O presidente da Assembleia da República, Eduardo Ferro Rodrigues, considerou esta terça-feira que 2017 foi “inesquecível”, também por maus motivos, e o Presidente da República, Marcelo Rebelo de Sousa, descreveu-o como “um ano contraditório”.

Durante uma sessão de apresentação de cumprimentos de boas festas da Assembleia da República ao Presidente da República, no Palácio de Belém, em Lisboa, os dois elogiaram o relacionamento entre os respetivos órgãos de soberania, em termos institucionais e no plano pessoal.

Ambos fizeram um balanço de 2017, e concordaram que houve progressos económicos e financeiros e que a imagem externa de Portugal melhorou. Ferro Rodrigues falou numa “renovada imagem positiva” do país e Marcelo Rebelo de Sousa numa “nova maneira de internacionalmente se ver o país”.

Segundo o Presidente da República, este “foi um ano cheio, talvez cheio de mais”, e “foi um ano contraditório, feito de notícias agradáveis e feito de choques muito profundos”.

Teríamos dispensado boa parte daquilo que foi vivido no ano que está a terminar. Mas não teríamos dispensado, obviamente, os sucessos que tivemos, quer os sucessos no domínio económico e financeiro, quer os sucessos em termos de reconhecimento internacional”, declarou o chefe de Estado, acrescentando: “Esse é um facto indiscutível, e que nos alegra como portugueses”.

Relativamente aos aspetos negativos do ano, o presidente da Assembleia da República, que interveio primeiro, lembrou a morte de Mário Soares, em janeiro.

O ano de 2017, que está a terminar, foi um ano marcado por alguns acontecimentos que muito nos entristeceram. Em primeiro lugar, logo no início do ano, o falecimento de Mário Soares, fundador da democracia e da nossa Constituição da República e grande lutador”, afirmou.

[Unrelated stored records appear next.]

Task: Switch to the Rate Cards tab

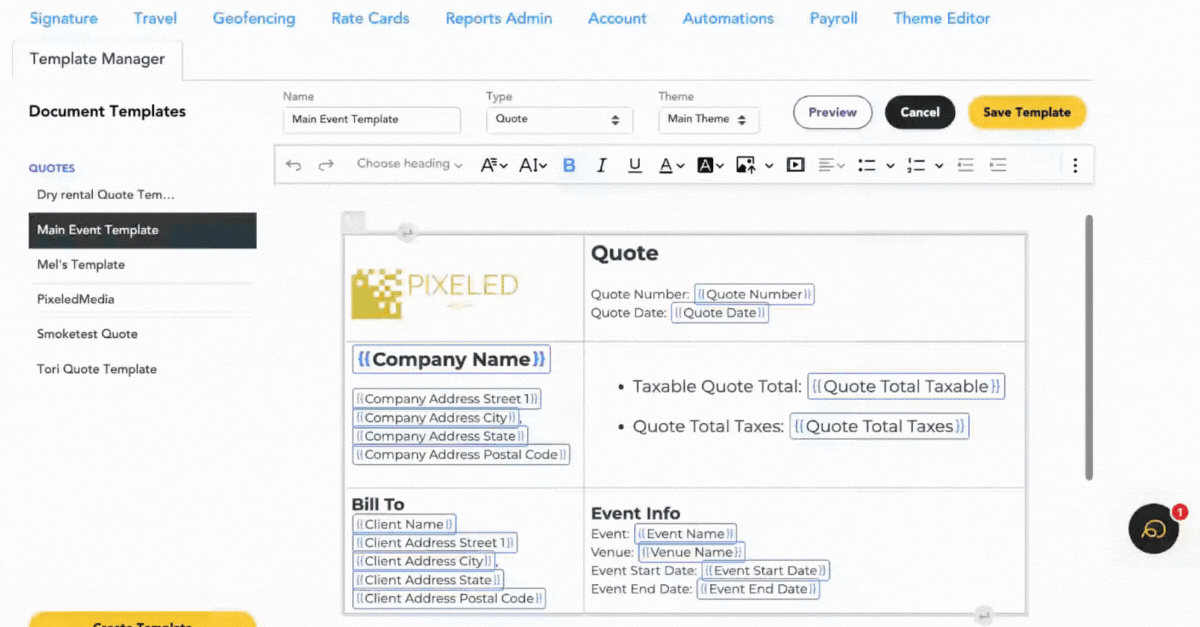Action: point(370,18)
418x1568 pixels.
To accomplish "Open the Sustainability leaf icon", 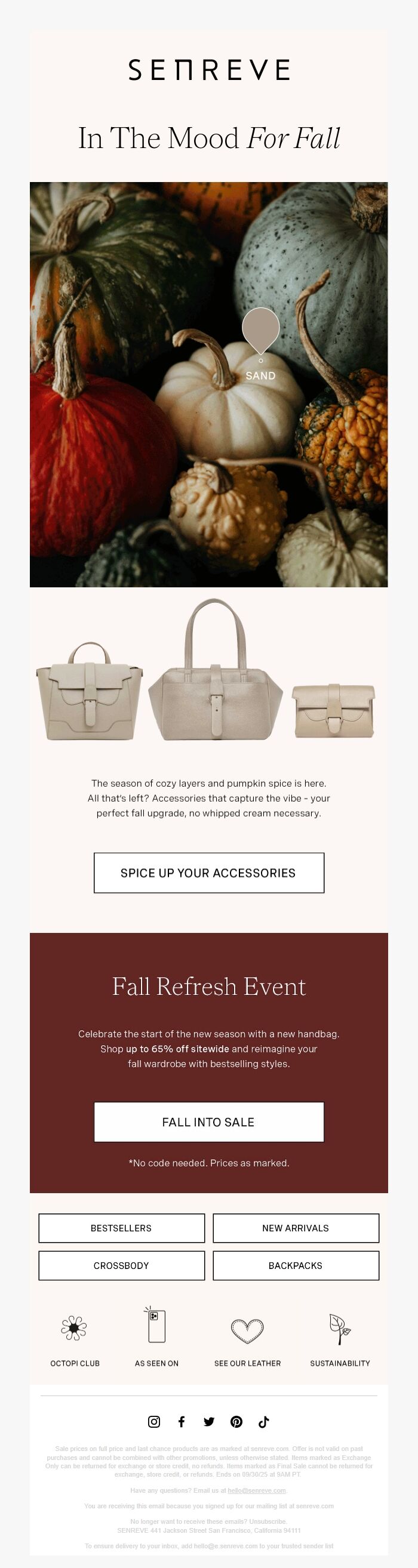I will [x=340, y=1329].
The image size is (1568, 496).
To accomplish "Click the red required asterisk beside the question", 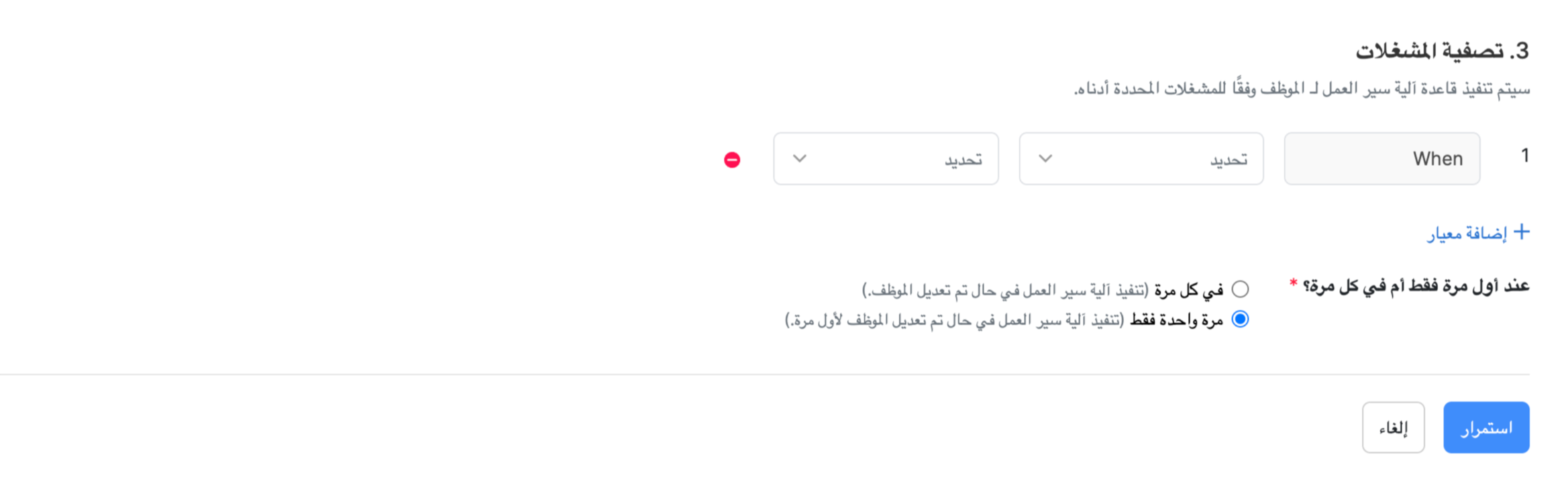I will click(1293, 283).
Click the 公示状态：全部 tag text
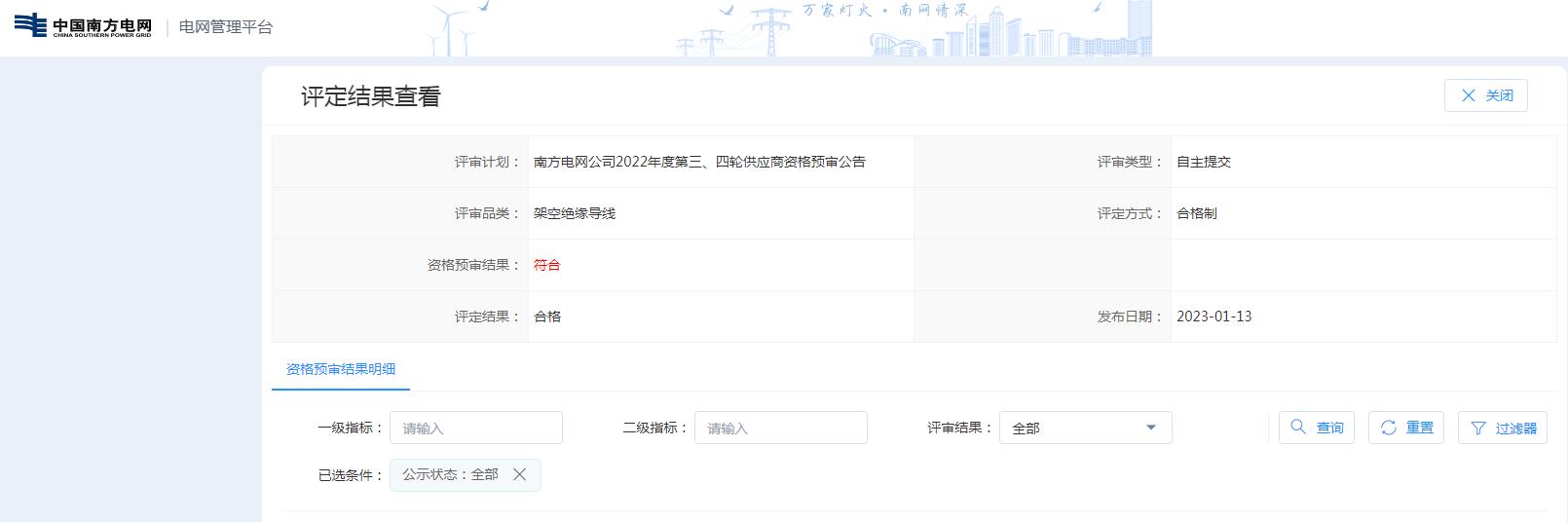 (450, 474)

Ferro Rodrigues referiu-se depois aos incêndios que mataram mais de cem pessoas: “Tivemos em junho e outubro fogos de enorme dimensão que causaram muitas mortes, muito sofrimento a muita gente e que destruíram uma parte da nossa riqueza florestal”. Concluindo que “este ano é inesquecível também por esses maus motivos”, concluiu.

Por sua vez, Marcelo Rebelo de Sousa disse que Portugal teve em 2017 “momentos de profunda tristeza, de que os dois mais salientes, embora não únicos, mas de longe mais salientes, foram as tragédias de junho e de outubro”.

Quanto aos “momentos de alegria”, além dos progressos económicos e financeiros, o Presidente da República apontou as eleições autárquicas de 1 de outubro: “É sempre um momento de júbilo, porque é um momento de valorização de uma das componentes essenciais da nossa democracia constitucional”.